** START OF Supplied passage **

Discover how embracing the creative case for diversity and difference can support the adaptive resilience of arts organisations. This paper features ten case studies, recommendations of helpful things to do and a framework for self-assessment.
Purpose and methodology
This document aims to support conversations between Arts Council relationship managers and arts organisations, and to support the creative case for diversity in the arts.
The context of this work is threefold: the Arts Council's 10-year strategic framework, Achieving Great Art for Everyone, the repositioning of the Arts Council's equality work to what it calls the Creative Case, and finally the Equality Act 2010. These three elements combine to ensure that when the Arts Council talks about diversity it is describing the broadest definition, not only areas of race, gender or disability, for example.
The Arts Council's diversity and equality work is integrated in the framework of Achieving Great Art for Everyone. It is informed by the creative case for diversity, which is an arts-driven approach that seeks to find the best approaches to liberating artists from imposed labels by making the discussion first and foremost about quality art.

** END OF Supplied passage **
** START OF Dataset extract **

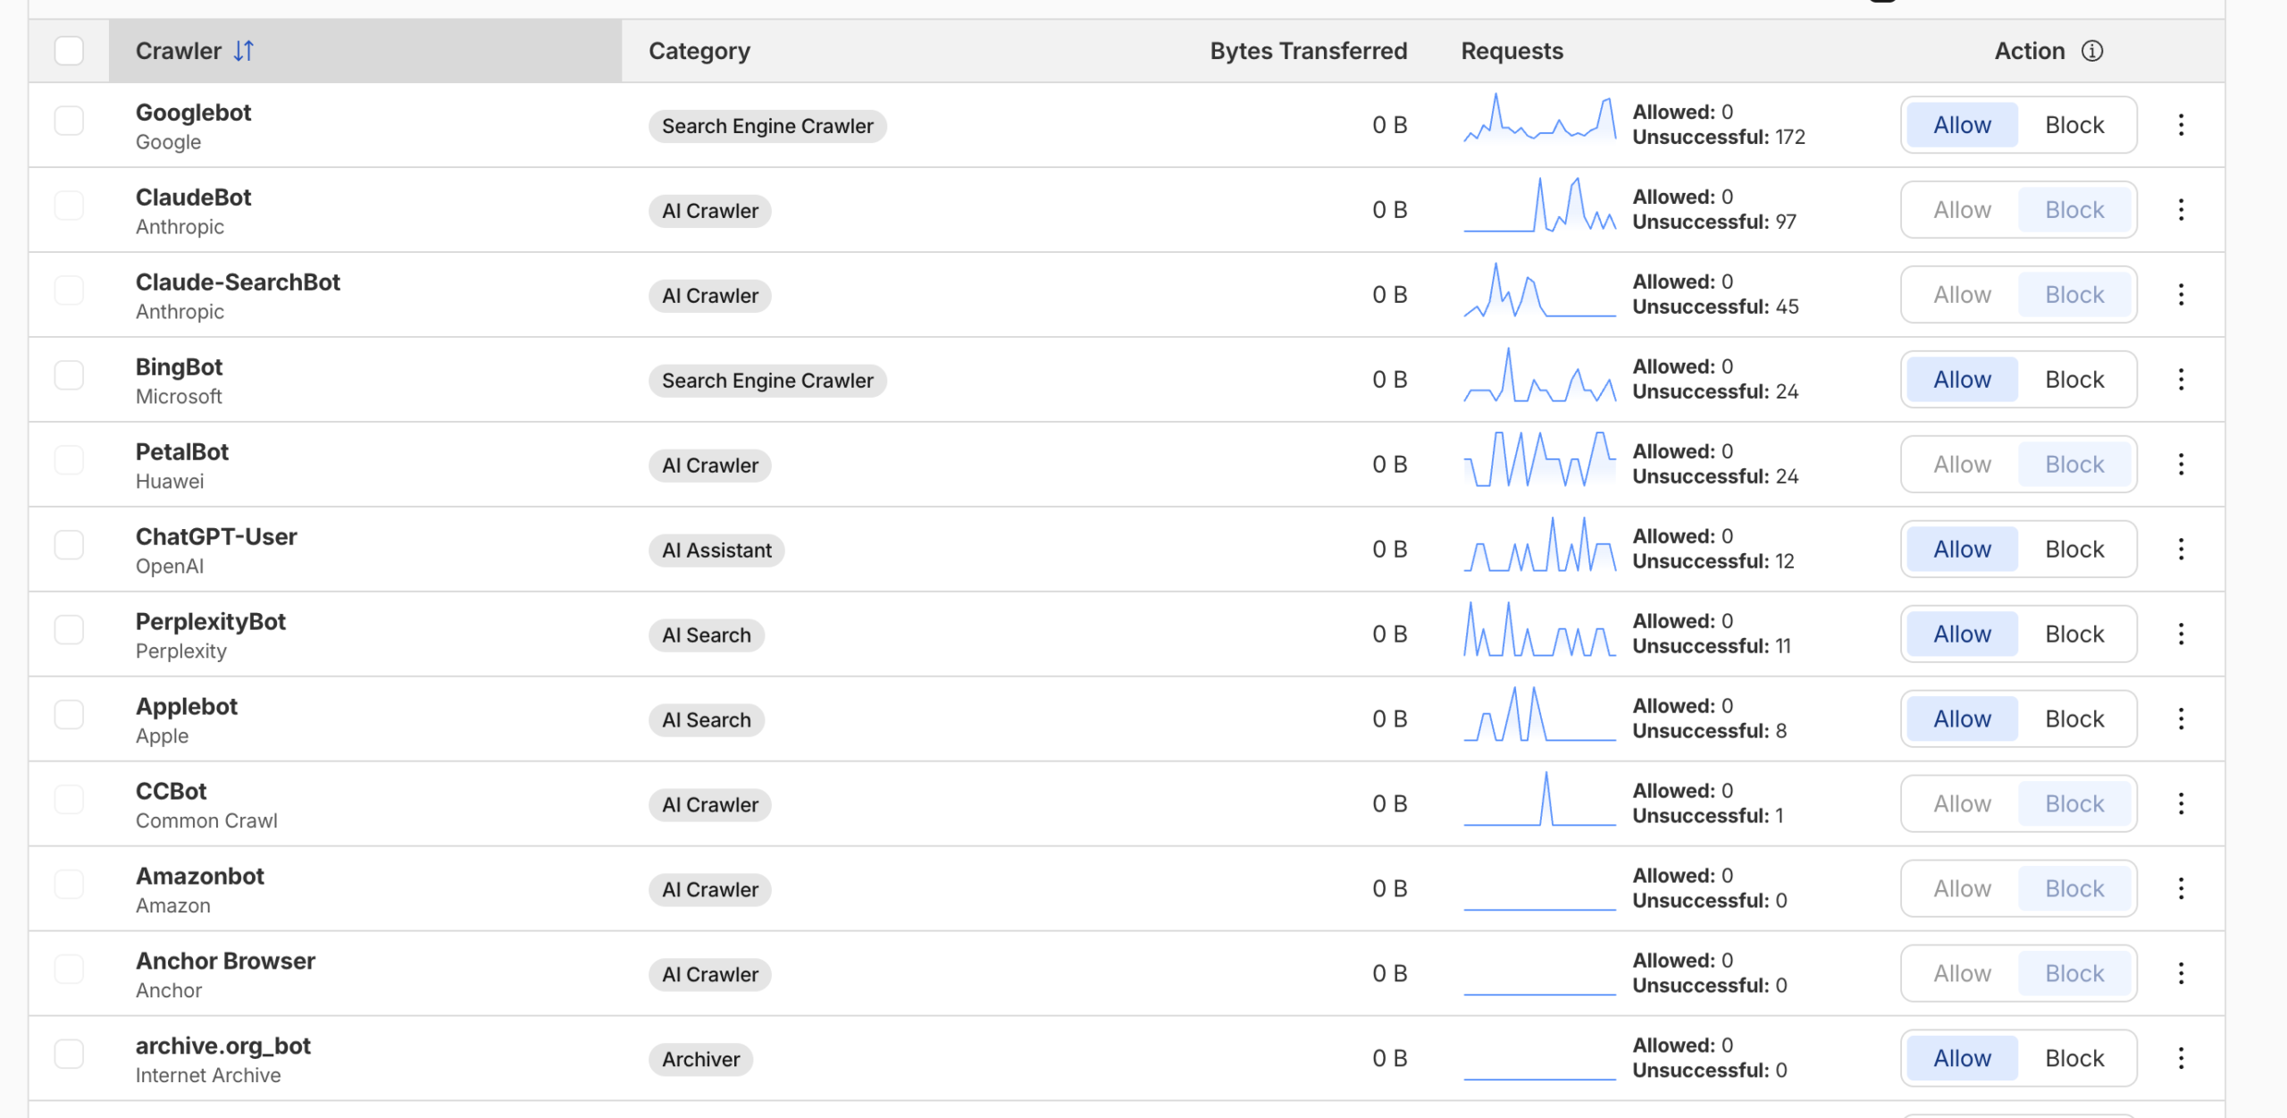Screen dimensions: 2287x1118
Task: Switch Claude-SearchBot toggle to Allow
Action: tap(1962, 295)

** END OF Dataset extract **

### Exercise instructions
1) According to the passage on the creative case for diversity, how many case studies does the paper feature?
2) Rewrite the stretch from "Purpose and methodology" through "disability, for example." in the passage on the creative case for diversity, substituting "account managers" for "relationship managers".

### Answers
1) Ten.

2)
Purpose and methodology
This document aims to support conversations between Arts Council account managers and arts organisations, and to support the creative case for diversity in the arts.
The context of this work is threefold: the Arts Council's 10-year strategic framework, Achieving Great Art for Everyone, the repositioning of the Arts Council's equality work to what it calls the Creative Case, and finally the Equality Act 2010. These three elements combine to ensure that when the Arts Council talks about diversity it is describing the broadest definition, not only areas of race, gender or disability, for example.